We analyzed a sample of consecutive diagnostic PSGs (n = 300) from our center, regardless of reason for referral (most were referred for sleep apnea). The characteristics of this population are given in Table 1. The portion of the total sleep time (TST) spent in REM sleep was variable: the median value was 16%, with 22% having < 10% of the TST in REM sleep, and only 13% exhibiting > 25% of the TST in REM sleep (Figure 2A). This reduction in REM sleep may represent the classic first night effect, which also includes excess N1 and decreased sleep efficiency.9 The median portion of the TST spent in the supine position was 65%. Only 19% of patients spent > 90% of the TST in the supine position (Figure 2B). The chance of observing the supine position while in NREM was greater than while in REM sleep (median of 68% versus 54% was supine, respectively; p < 0.003, Mann-Whitney test). It is unknown for individual patients how their time spent supine in the lab relates to their home sleep position patterns. In the lab, patients are encouraged to sleep supine and may even choose to do so because of the sensor montage; thus, the portion supine observed in the lab may be an overestimate compared to home patterns.

Table 1.

Population characteristics

graphic file with name jcsm.8.6.655.t01.jpg

Figure 2. Distribution of sleep stage and body position in diagnostic PSGs.

Figure 2

(A) Box and whiskers plot of the percent of the TST spent in REM sleep, showing the median value (central line), mean value (+), 25–75th percentiles (box edges), and 5% to 95% range (whiskers). (B) Box and whiskers plot of the percent of the TST spent in the supine position. (C) Percentage of PSGs containing minimum amounts of time (X-axis in minutes) in each of the four possible combinations of REM/NREM and supine/non-supine.
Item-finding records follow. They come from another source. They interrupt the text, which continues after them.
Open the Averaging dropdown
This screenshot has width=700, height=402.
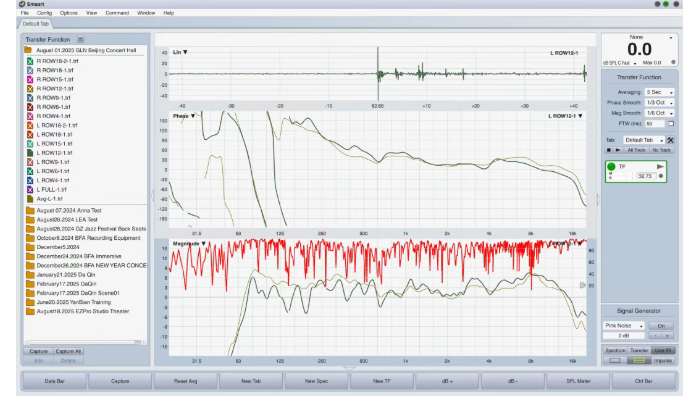coord(660,92)
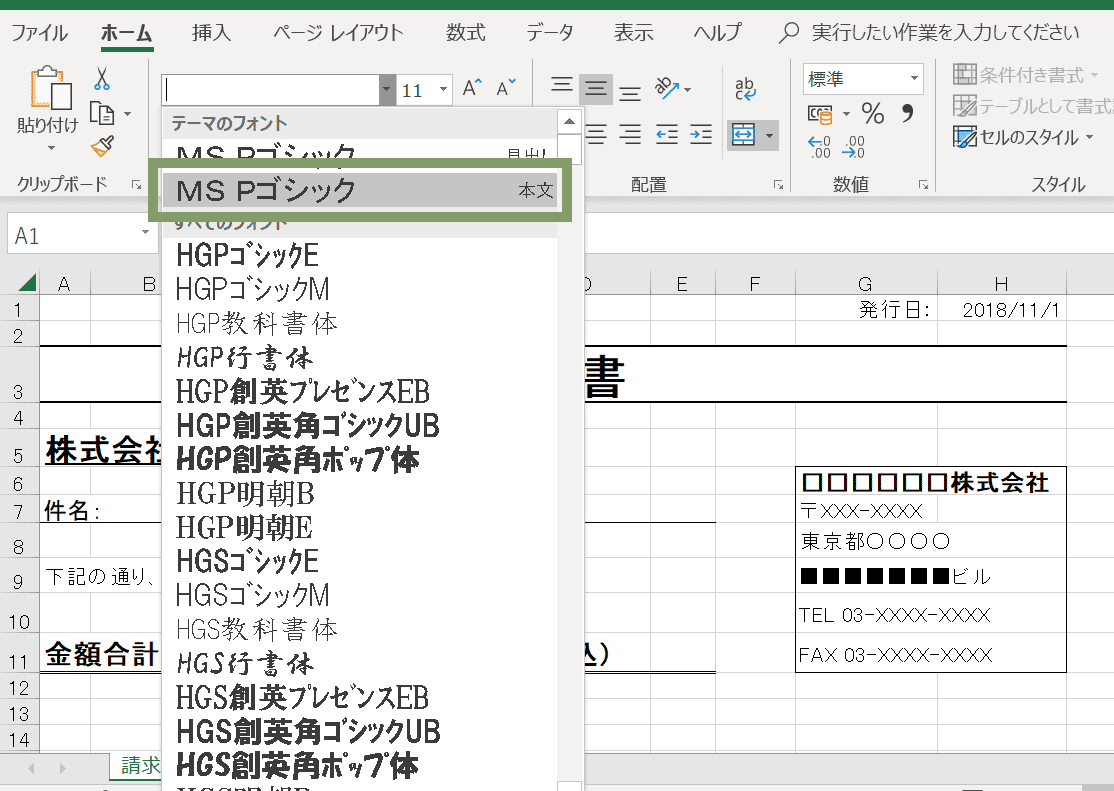
Task: Toggle middle vertical alignment
Action: tap(594, 88)
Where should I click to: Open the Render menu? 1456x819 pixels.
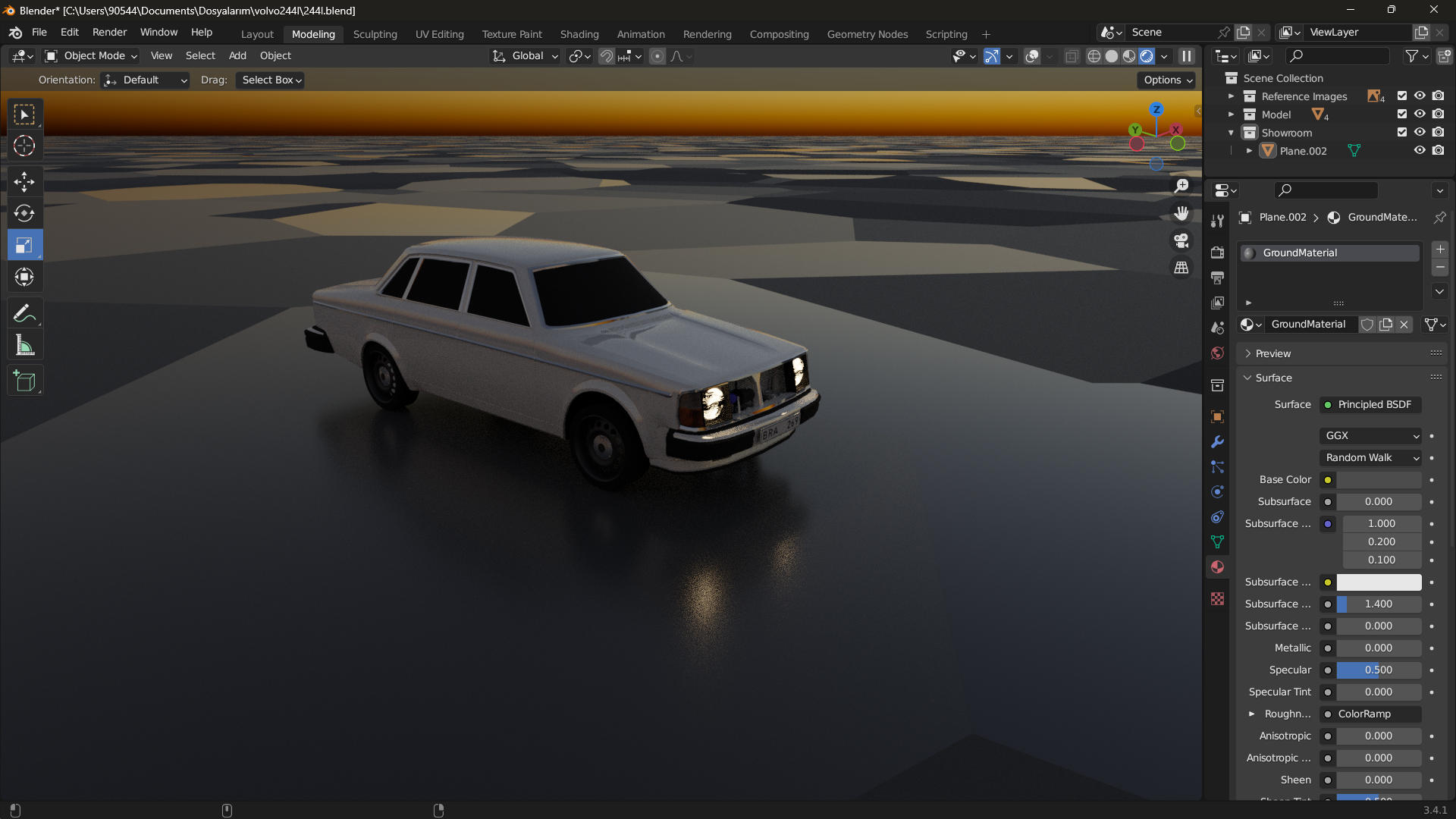pos(109,32)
Only a fraction of the PSGs contained observations sufficient to characterize all 4 possible combinations of REM, NREM, supine, and lateral conditions (Figure 2C). For example, 43% of PSGs contained ≥ 10 min in each combination, while fewer than 20% contained ≥ 25 min in each combination. Single-night PSG is thus somewhat limited in the chances of providing the requisite patient-specific information to accurately determine stage- and position-dependence.
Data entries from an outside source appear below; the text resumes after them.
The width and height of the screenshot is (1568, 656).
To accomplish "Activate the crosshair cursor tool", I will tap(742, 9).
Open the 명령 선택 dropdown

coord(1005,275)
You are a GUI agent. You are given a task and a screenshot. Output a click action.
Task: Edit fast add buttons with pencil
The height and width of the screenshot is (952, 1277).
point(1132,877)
Apnea Severity: Dependence on Sleep Stage and Body Position

Although OSA is often considered a REM-dominant disorder, there is a range of sleep stage dependence reported in the literature. The distribution of ratios of REM versus NREM AHI in our cohort are given in Figure 3A. Among those patients with ≥ 5 min of REM sleep (n = 285), about half had a REM AHI value ≥ 2-fold larger than the NREM AHI (n = 158); the median ratio in this subset of REM dominant patients was 4.8 (IQ range 2.8–7.4), while the median REM dominance ratio in the whole group was 2.2 (IQ range 1.0–5.4). Among the small portion exhibiting a REM to NREM AHI ratio < 0.5 (i.e., > 2-fold NREM dominant; n = 32), the median ratio was 0.33 (IQ range 0.21–0.38). The remaining subjects (n = 95) had < 2-fold difference between REM and NREM AHI values.

Figure 3. Distribution of stage- and position-dominance: AHI ratios.

Figure 3

(A) Frequency histogram showing the relative occurrence (Y-axis) of REM: NREM AHI ratios. Larger values indicate increasing REM-dominant OSA. (B) Frequency histogram showing the relative occurrence of supine: non-supine AHI ratios. Larger values indicate increasing supine-dominant OSA.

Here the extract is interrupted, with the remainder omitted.